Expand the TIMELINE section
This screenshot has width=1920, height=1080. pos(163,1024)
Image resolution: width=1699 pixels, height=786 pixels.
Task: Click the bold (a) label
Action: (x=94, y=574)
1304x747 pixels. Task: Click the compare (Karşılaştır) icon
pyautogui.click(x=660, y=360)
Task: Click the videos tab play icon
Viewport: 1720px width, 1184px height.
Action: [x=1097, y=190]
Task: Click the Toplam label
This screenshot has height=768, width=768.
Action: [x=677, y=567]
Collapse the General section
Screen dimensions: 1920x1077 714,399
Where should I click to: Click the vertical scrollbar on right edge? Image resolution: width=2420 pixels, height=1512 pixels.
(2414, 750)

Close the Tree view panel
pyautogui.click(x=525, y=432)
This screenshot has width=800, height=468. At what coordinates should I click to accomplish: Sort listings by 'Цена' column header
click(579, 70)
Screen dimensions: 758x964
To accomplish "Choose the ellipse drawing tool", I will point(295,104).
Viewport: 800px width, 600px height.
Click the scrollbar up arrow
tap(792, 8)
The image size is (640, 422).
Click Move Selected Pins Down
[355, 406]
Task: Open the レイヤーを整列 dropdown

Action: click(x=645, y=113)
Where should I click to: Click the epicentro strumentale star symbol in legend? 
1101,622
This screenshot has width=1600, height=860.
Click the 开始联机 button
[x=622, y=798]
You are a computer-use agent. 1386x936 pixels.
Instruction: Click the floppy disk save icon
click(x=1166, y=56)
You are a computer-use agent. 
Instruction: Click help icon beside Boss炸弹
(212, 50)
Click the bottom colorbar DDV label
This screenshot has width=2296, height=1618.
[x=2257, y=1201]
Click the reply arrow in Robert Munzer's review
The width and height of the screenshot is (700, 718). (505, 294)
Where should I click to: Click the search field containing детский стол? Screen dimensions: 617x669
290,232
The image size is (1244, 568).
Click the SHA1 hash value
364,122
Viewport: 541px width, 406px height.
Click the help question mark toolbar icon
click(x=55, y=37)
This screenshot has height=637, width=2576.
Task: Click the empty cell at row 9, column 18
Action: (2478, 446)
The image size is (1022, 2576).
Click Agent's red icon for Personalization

────

### Problem details
Reproduce every row above, replacing each occurrence of "Viewport" with "Display area" and leaving everything else unchanged.

### Exercise response
Expand the TIMELINE section
This screenshot has width=1920, height=1080. pos(163,1024)
Image resolution: width=1699 pixels, height=786 pixels.
Task: Click the bold (a) label
Action: (x=94, y=574)
1304x747 pixels. Task: Click the compare (Karşılaştır) icon
pyautogui.click(x=660, y=360)
Task: Click the videos tab play icon
Display area: 1720px width, 1184px height.
Action: [x=1097, y=190]
Task: Click the Toplam label
This screenshot has height=768, width=768.
Action: [x=677, y=567]
Collapse the General section
Screen dimensions: 1920x1077 714,399
Where should I click to: Click the vertical scrollbar on right edge? Image resolution: width=2420 pixels, height=1512 pixels.
(2414, 750)

Close the Tree view panel
pyautogui.click(x=525, y=432)
This screenshot has width=800, height=468. At what coordinates should I click to accomplish: Sort listings by 'Цена' column header
click(579, 70)
Screen dimensions: 758x964
To accomplish "Choose the ellipse drawing tool", I will point(295,104).
Display area: 800px width, 600px height.
Click the scrollbar up arrow
tap(792, 8)
The image size is (640, 422).
Click Move Selected Pins Down
[355, 406]
Task: Open the レイヤーを整列 dropdown

Action: click(x=645, y=113)
Where should I click to: Click the epicentro strumentale star symbol in legend? 
1101,622
This screenshot has width=1600, height=860.
Click the 开始联机 button
[x=622, y=798]
You are a computer-use agent. 1386x936 pixels.
Instruction: Click the floppy disk save icon
click(x=1166, y=56)
You are a computer-use agent. 
Instruction: Click help icon beside Boss炸弹
(212, 50)
Click the bottom colorbar DDV label
This screenshot has width=2296, height=1618.
[x=2257, y=1201]
Click the reply arrow in Robert Munzer's review
The width and height of the screenshot is (700, 718). (505, 294)
Where should I click to: Click the search field containing детский стол? Screen dimensions: 617x669
290,232
The image size is (1244, 568).
Click the SHA1 hash value
364,122
Display area: 541px width, 406px height.
Click the help question mark toolbar icon
click(x=55, y=37)
This screenshot has height=637, width=2576.
Task: Click the empty cell at row 9, column 18
Action: (2478, 446)
The image size is (1022, 2576).
Click Agent's red icon for Personalization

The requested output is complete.